What we mean is, just when we think we’re getting a handle on the quirks and habits of our feline friends, they hit this invisible reset button and change up everything on us. And no, it is not part of a kitty conspiracy to kill unsuspecting humans one by one; nor do they do the things they do on purpose to drive us insane (although we do sometimes wonder)! Cats in the wild often have to change up their routines and habits due to circumstances, surroundings, etc., and the wild side of even the most domesticated feline sometimes urges them to do the same!
Where and when they sleep is no exception to this rule. Some feline lovers will never experience the joy of having their cats climbing into bed with them. Others of us cannot sleep without our furry face masks!

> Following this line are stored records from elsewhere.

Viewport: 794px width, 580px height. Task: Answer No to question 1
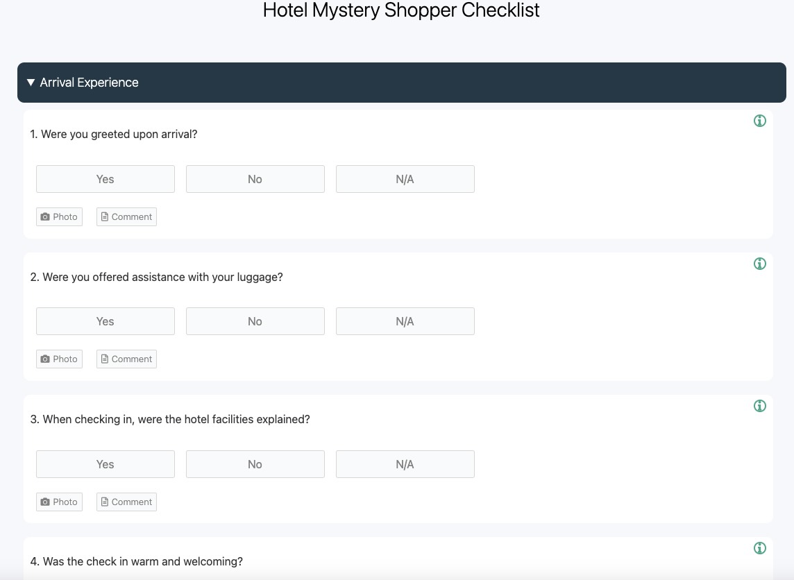click(x=255, y=179)
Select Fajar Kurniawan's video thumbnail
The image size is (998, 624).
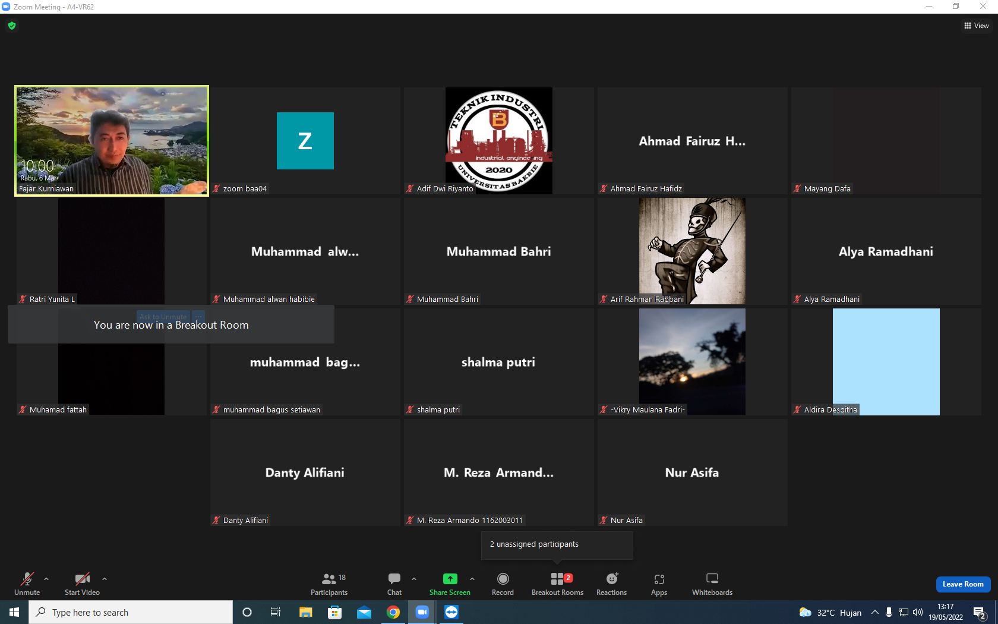pos(112,141)
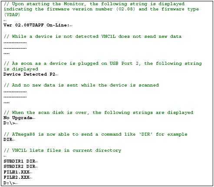Click the '(VDAP)' firmware type text
This screenshot has height=187, width=214.
click(12, 14)
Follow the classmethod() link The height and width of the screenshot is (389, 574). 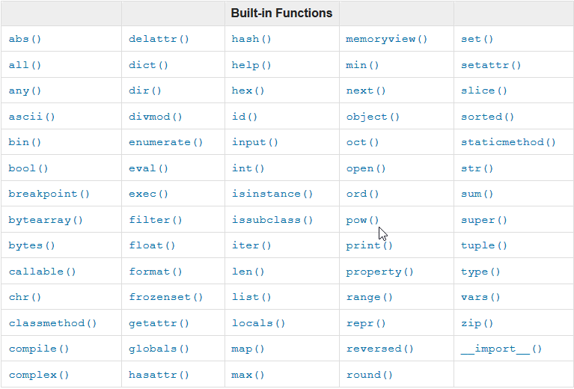(x=52, y=323)
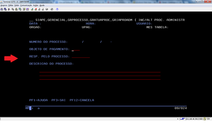Click the tools/settings toolbar icon
Viewport: 212px width, 126px height.
point(24,9)
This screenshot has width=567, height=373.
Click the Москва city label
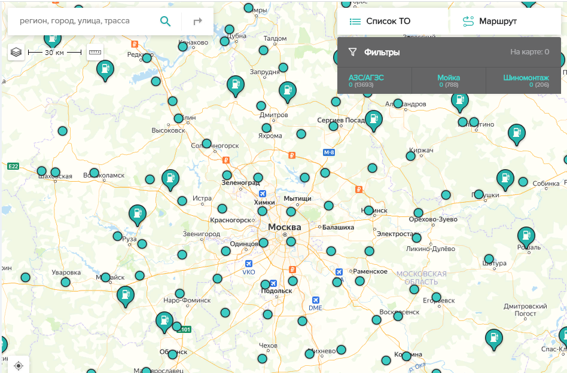[x=284, y=228]
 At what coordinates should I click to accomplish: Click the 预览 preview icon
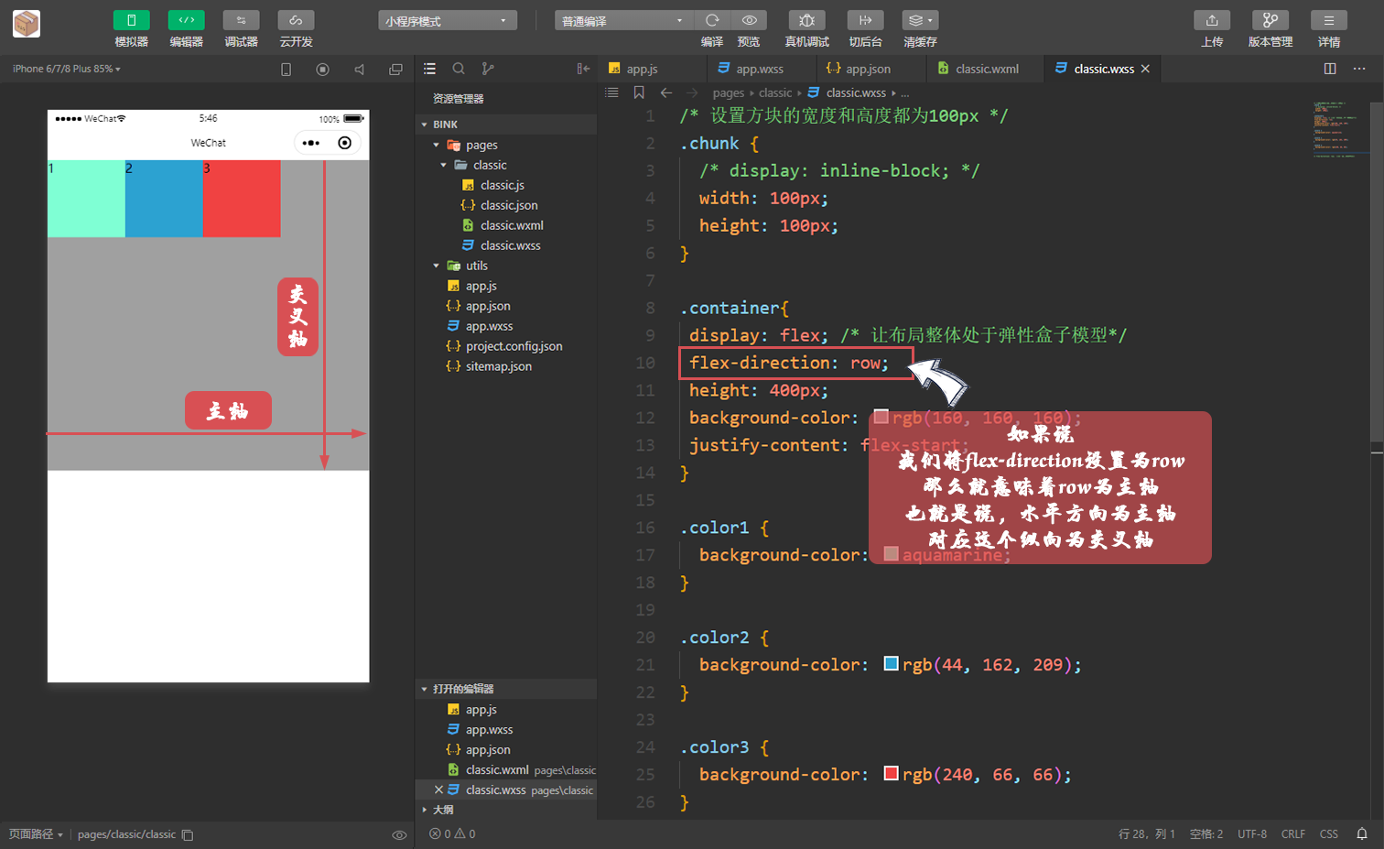748,19
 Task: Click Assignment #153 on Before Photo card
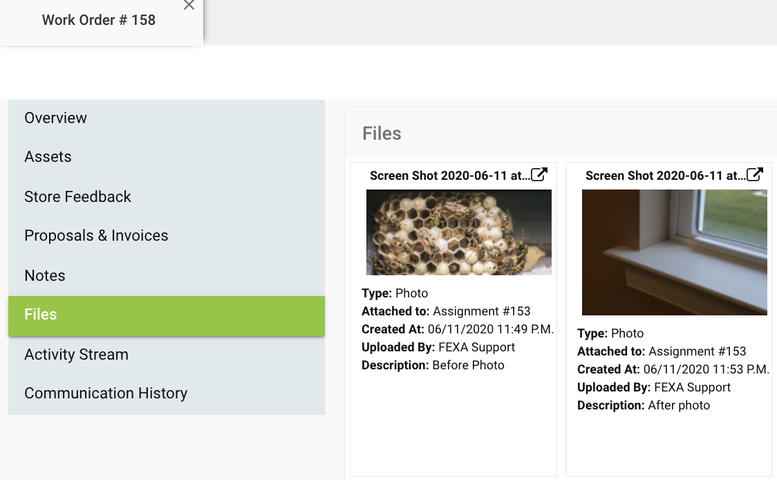[481, 311]
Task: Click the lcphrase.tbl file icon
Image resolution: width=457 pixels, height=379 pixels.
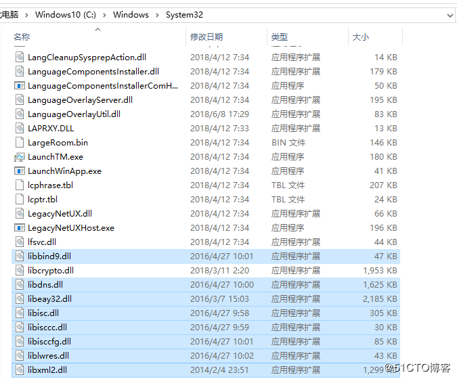Action: coord(20,185)
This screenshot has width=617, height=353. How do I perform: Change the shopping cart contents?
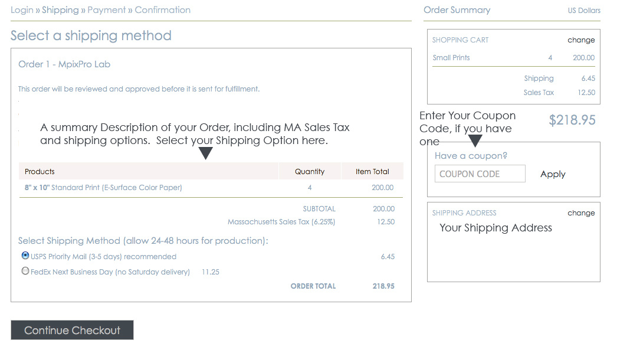coord(581,40)
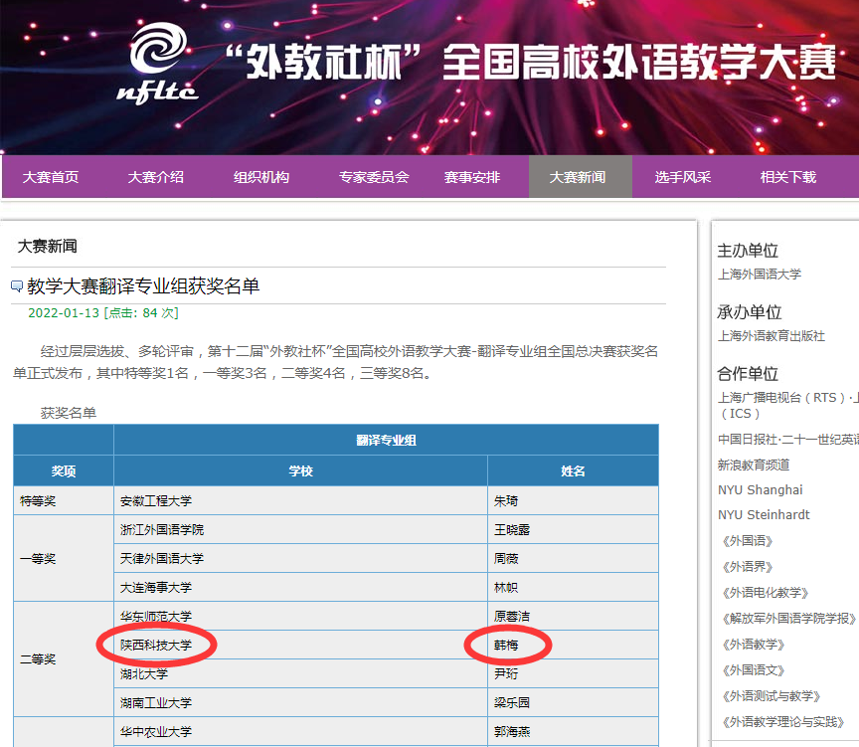The height and width of the screenshot is (747, 859).
Task: Click the 新浪教育频道 partner link
Action: click(x=754, y=465)
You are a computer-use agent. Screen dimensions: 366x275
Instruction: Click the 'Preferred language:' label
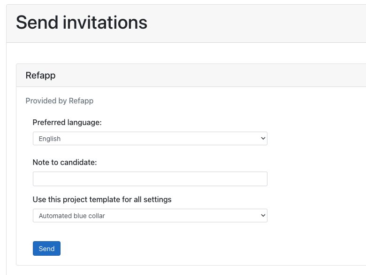click(x=67, y=123)
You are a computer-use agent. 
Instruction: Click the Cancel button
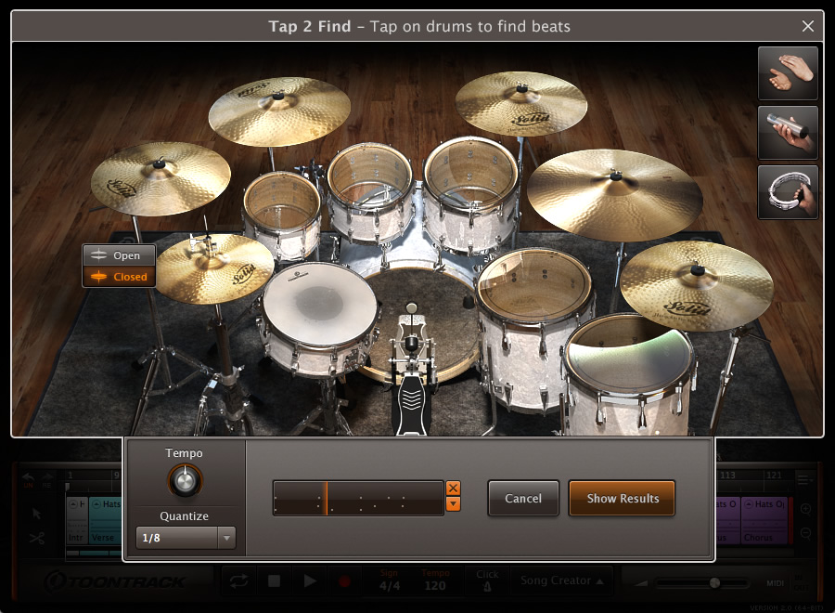pyautogui.click(x=523, y=499)
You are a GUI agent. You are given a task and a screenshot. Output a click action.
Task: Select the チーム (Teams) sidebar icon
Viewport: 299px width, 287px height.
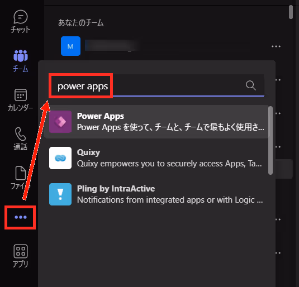point(21,61)
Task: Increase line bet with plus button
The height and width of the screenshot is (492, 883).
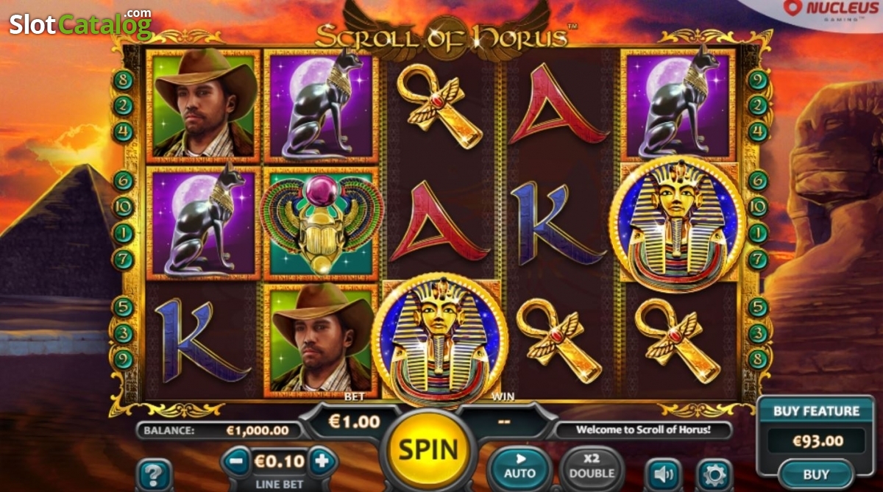Action: click(x=322, y=462)
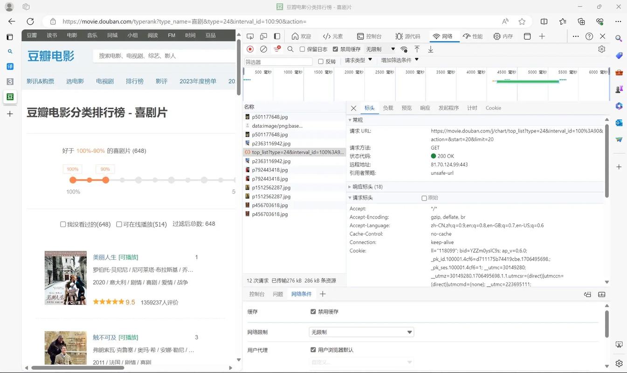Uncheck the 禁用缓存 option in network conditions
This screenshot has width=627, height=373.
[313, 311]
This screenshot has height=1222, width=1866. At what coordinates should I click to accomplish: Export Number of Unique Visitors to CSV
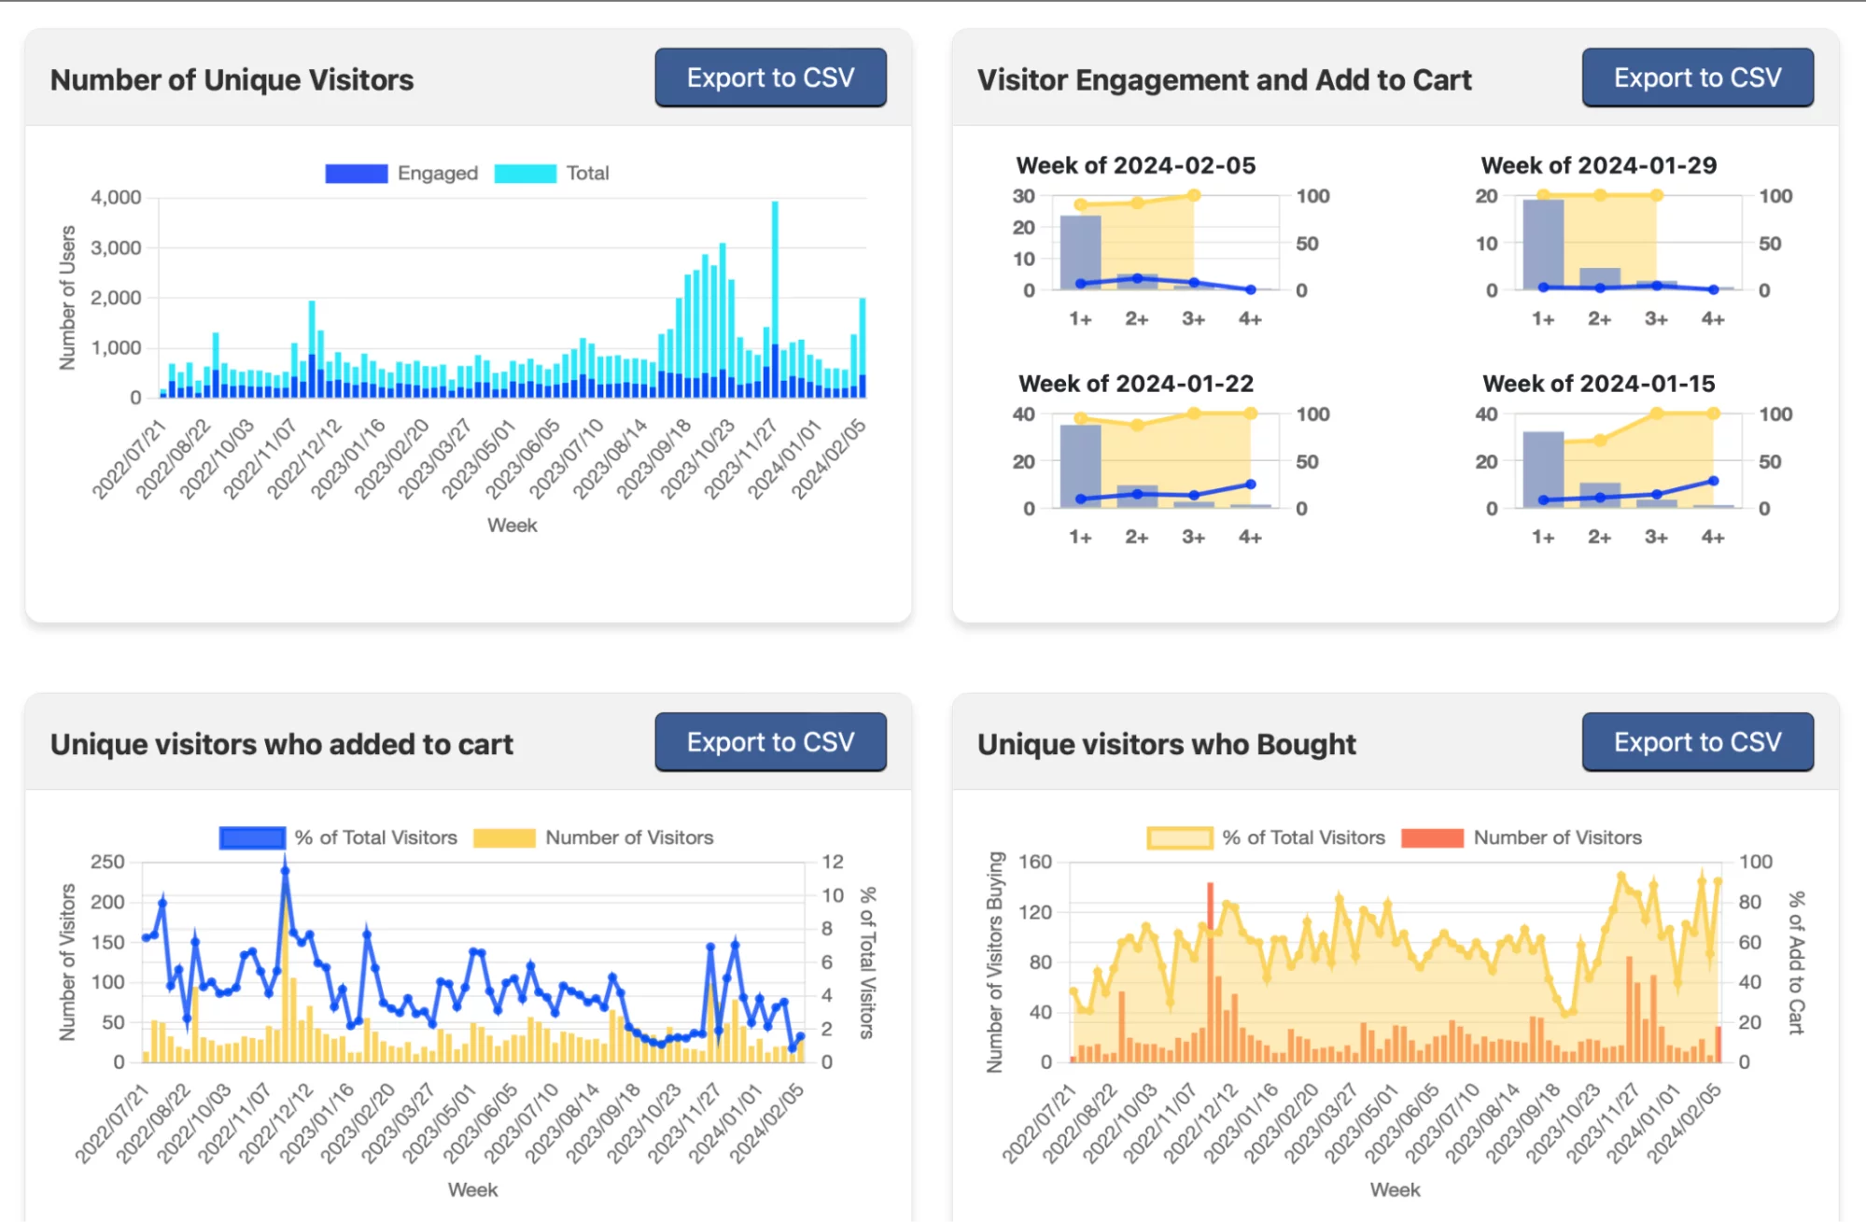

The question is: what makes cats want to sleep with their hooman pets?
A Need FOR Comfort
As babies, kittens huddle in a group, often so close together that we cannot tell where one ends, and another begins. This is, of course, for warmth, but also to feel something familiar and soothing surrounding them. This is a big world, after all, and our cats start out so small and helpless in it!
As our cats grow and mature, they retain much of the instincts with which they are born, including the desire to cuddle. If your cat has been more anxious or restless than normal, he or she may soon (if not already) start seeking comfort from you as you sleep. This is one hundred percent normal (and quite an honor; it means that he or she has officially adopted you as his or her parental figure!), and should be welcomed, if at all possible. We all need a little cuddling once in a while, even our tough-as-cat’s-nails babies!
A Need TO Comfort
Sometimes, our felines will take it upon themselves to try to take care of us in the only ways they know how. Cats, being the amazing, intuitive creatures they are, always know when our energy is wrong, like when we’re upset or not feeling well, even when the rest of the world is clueless. Often, our cats know something isn’t quite right with us before WE do. In times like this, even the most standoffish feline can become glued to our hips (or torsos… or faces) in no time.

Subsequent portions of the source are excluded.